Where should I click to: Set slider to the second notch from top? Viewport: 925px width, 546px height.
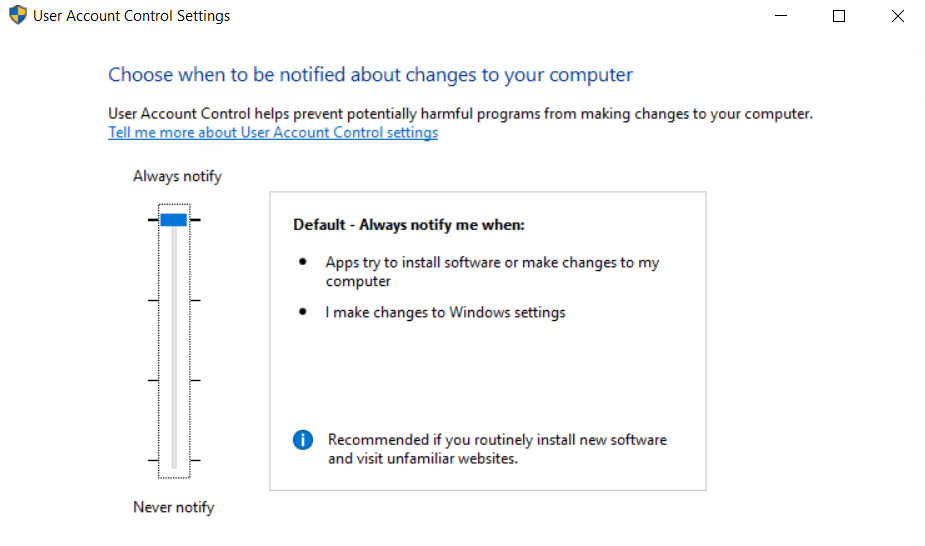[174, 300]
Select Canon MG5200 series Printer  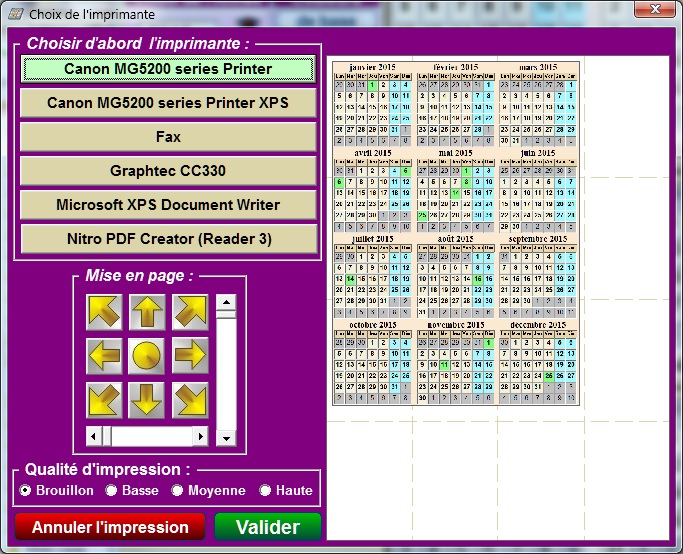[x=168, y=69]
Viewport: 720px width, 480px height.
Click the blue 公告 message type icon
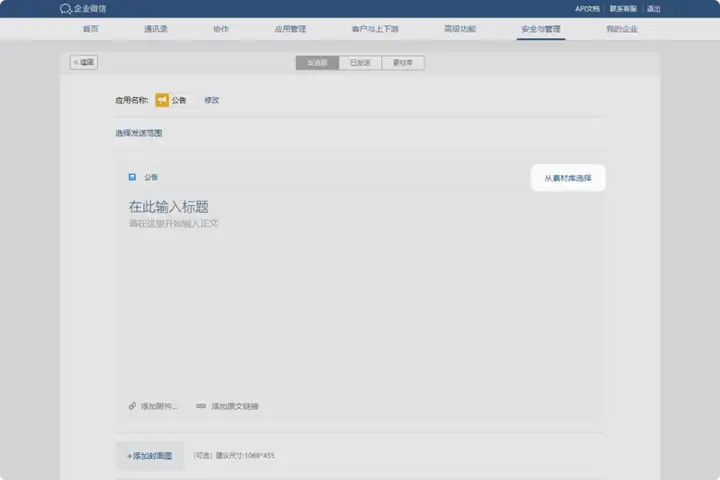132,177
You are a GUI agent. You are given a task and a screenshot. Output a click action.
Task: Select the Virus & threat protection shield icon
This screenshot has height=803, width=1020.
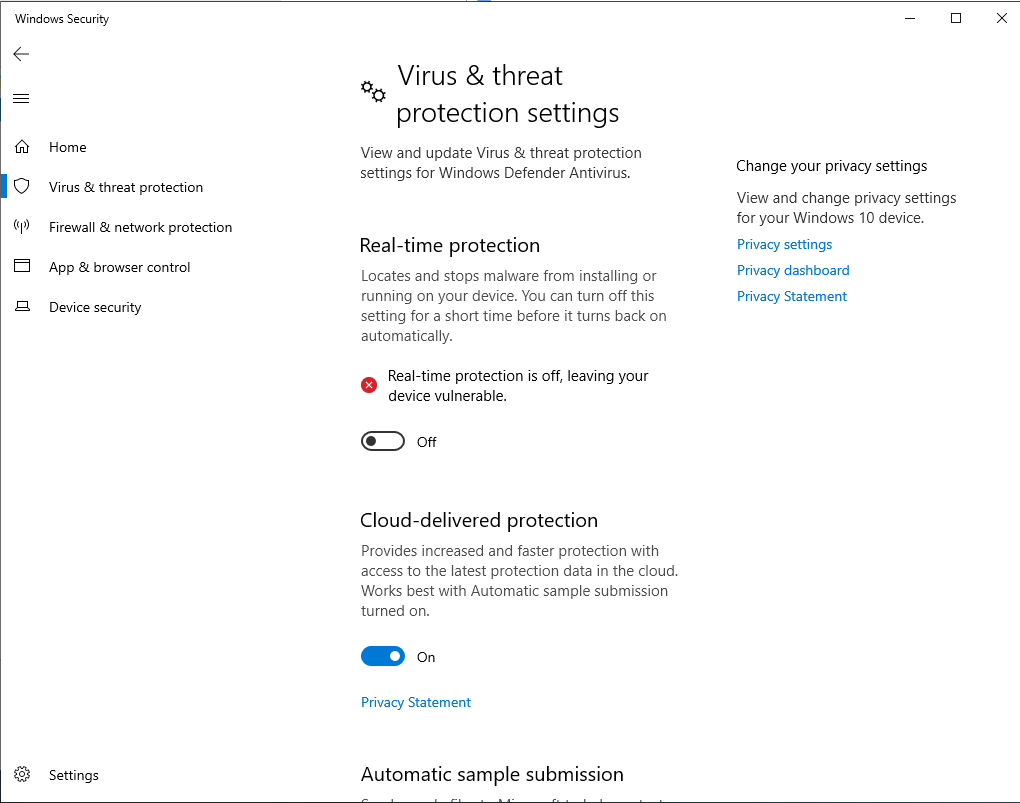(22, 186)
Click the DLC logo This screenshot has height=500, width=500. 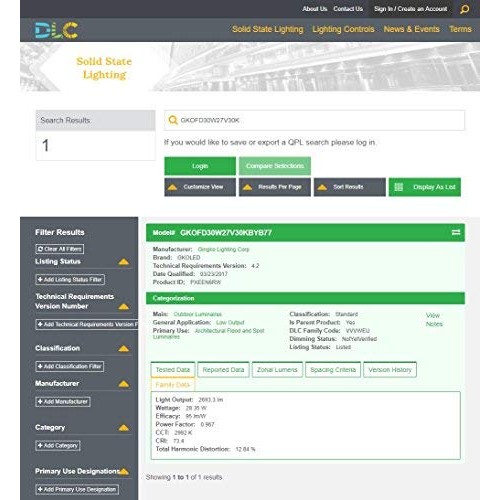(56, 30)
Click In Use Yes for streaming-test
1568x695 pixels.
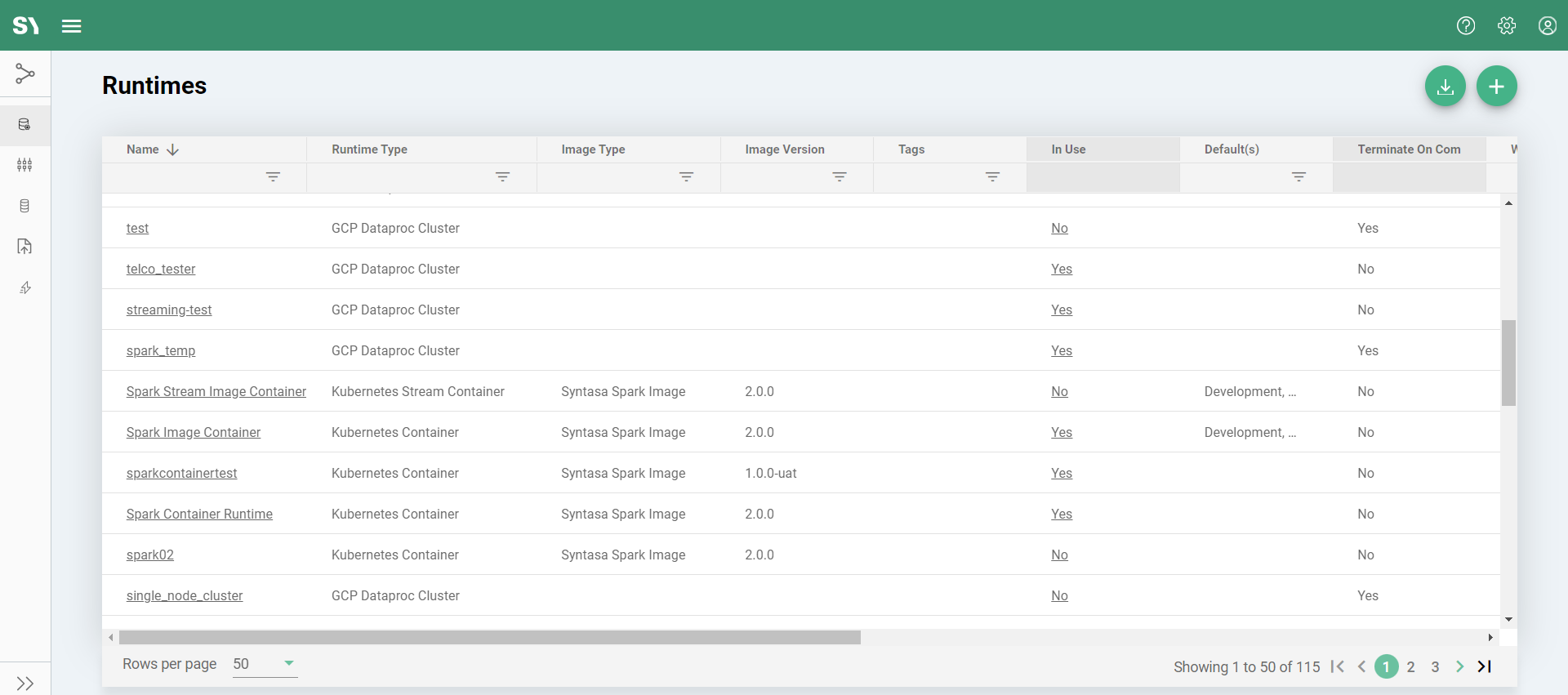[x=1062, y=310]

(WHAT IS REQUIRED)
Where pictures appear, omit them, and transcribe exactly, with nothing else, the lines from the line with "Click In Use Yes for streaming-test" through the final line of the records above, both ends included.

(TASK RESULT)
Click In Use Yes for streaming-test
1568x695 pixels.
[x=1062, y=310]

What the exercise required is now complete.